The Indian Arbitration Act is divided into two parts – Part I applies to arbitrations that take place within India and Part II applies to international commercial arbitrations that are held outside India. The question that is often raised by contracting parties is whether Indian courts will have jurisdiction over arbitrations governed by Part II of the Indian Arbitration Act i.e. international commercial arbitrations. The decision in Bhatia International laid down that Part I of the Indian Arbitration Act would equally extend to arbitrations that are held outside India, unless it was expressly or impliedly excluded by the parties. This decision was widely debated in as much that the very essence of arbitration as an effective dispute resolution mechanism would stand to reason.
In the landmark Balco decision in 2012, the Hon’ble Supreme Court, in its wisdom and realizing the interpretational fallacy of the decision in the Bhatia International case, finally reversed the decision and confirmed the legal position that Part I of the Indian Arbitration Act would apply only to arbitrations seated in India. The Hon’ble Supreme Court upheld the principle of territoriality and settled the position that Part I of the Indian Arbitration Act would have no application to international commercial arbitrations held outside India. It was however specifically stated that the said position of law would be applicable only as regards arbitration agreements executed after the date of the Balco judgment i.e. 6 September 2012. The question therefore remained as to the position of the arbitration agreements executed prior to 6 September 2012.
Early this year in the matter between World Sport Group (WSG) and MSM Satellite, the question that arose was whether arbitration as a dispute resolution mechanism would be available should there be any determination required of matters alleging fraud, misrepresentation or the like. In this matter, although a division bench of the Hon’ble Bombay High Court initially granted relief to MSM, the Hon’ble Supreme Court overturned the decision in favour of WSG by applying the doctrine of severability since the contract containing the arbitration provision was itself being challenged. It was held by the Hon’ble Supreme Court that the agreement of the parties to resort to arbitration was not rendered inoperative merely for the reason that allegations of fraud have to be inquired into. This decision marked a shift from the approach traditionally followed by Indian courts that allegations like fraud or misrepresentation can only be inquired by courts and not arbitrators.
In a more recent decision involving Reliance Industries Limited and Union of India, the matter in question was whether an express choice of law to govern an arbitration agreement would ensure that Part I of the Indian Arbitration Act will not be applicable even where parties have not expressly excluded Part I. The Hon’ble Supreme Court made a distinction as between the substantive law governing the main contract and the law governing the arbitration agreement. With this decision of the Hon’ble Supreme Court, it now appears clear that even pre‐Balco arbitration agreements would have enough protection provided they have contractually and expressly agreed that foreign law would govern the arbitration agreement, which would then imply exclusion of Part I of the Indian Arbitration Act, and consequentially, exclusion of the jurisdiction of Indian courts.

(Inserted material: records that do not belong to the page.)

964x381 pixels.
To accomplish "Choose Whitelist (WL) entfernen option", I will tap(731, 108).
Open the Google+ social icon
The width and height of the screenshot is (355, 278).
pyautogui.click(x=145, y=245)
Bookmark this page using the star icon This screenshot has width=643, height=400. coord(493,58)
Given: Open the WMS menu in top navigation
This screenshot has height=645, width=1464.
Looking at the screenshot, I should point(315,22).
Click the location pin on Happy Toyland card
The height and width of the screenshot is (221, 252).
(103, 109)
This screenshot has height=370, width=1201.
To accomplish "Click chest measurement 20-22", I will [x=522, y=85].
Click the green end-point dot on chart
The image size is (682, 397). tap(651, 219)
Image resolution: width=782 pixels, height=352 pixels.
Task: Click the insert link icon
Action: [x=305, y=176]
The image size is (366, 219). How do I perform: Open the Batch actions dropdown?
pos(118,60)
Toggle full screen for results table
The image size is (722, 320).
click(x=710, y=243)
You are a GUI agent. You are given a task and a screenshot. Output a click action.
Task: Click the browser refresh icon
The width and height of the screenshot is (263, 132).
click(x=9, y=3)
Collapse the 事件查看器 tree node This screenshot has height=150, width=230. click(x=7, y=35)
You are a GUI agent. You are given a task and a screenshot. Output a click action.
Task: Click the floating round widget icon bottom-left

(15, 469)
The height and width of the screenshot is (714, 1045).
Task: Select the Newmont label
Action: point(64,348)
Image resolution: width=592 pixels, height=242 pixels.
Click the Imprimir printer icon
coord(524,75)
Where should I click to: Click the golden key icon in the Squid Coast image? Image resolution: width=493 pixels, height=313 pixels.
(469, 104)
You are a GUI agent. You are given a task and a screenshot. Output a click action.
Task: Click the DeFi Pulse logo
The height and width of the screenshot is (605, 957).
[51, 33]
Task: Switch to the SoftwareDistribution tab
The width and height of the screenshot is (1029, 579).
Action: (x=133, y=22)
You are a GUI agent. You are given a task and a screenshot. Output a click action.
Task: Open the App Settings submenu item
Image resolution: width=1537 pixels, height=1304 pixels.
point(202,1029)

It is also relevant to note that in the Reliance Industries matter, the Hon’ble Supreme Court while holding that Part I of the Indian Arbitration Act would not be applicable also held that in the event a final award is made against the Union of India pursuant to the arbitration held outside India, the enforceability of the same in India can be resisted on the ground of public policy. It was also specifically accepted that such principle of public policy will necessarily be applied by courts in England (which was the forum contractually agreed between the parties) should arbitrability be challenged, given that the substantive law governing the contract is Indian law.
On the one hand, this decision settles the law as to the inapplicability of Part I to arbitrations held outside India, where parties have expressly or impliedly excluded its applicability. It also clarified the position that even where issues of public policy are involved, foreign courts can be approached to seek appropriate remedy and the issue of public policy alone will not dilute the contractual understanding and agreement of the parties to subject all their disputes to arbitration outside India and seek all their remedies before courts outside India.
While the law on this has been emerging positively, it is necessary that while drafting contracts with an arbitration mechanism for dispute resolution, clear and precise provisions are incorporated to reflect the intention of the parties taking into account the law laid down in various decisions from time to time. These decisions clearly reflect a proarbitration stand of Indian courts and should provide the necessary confidence to the contracting parties involved in international commercial transactions.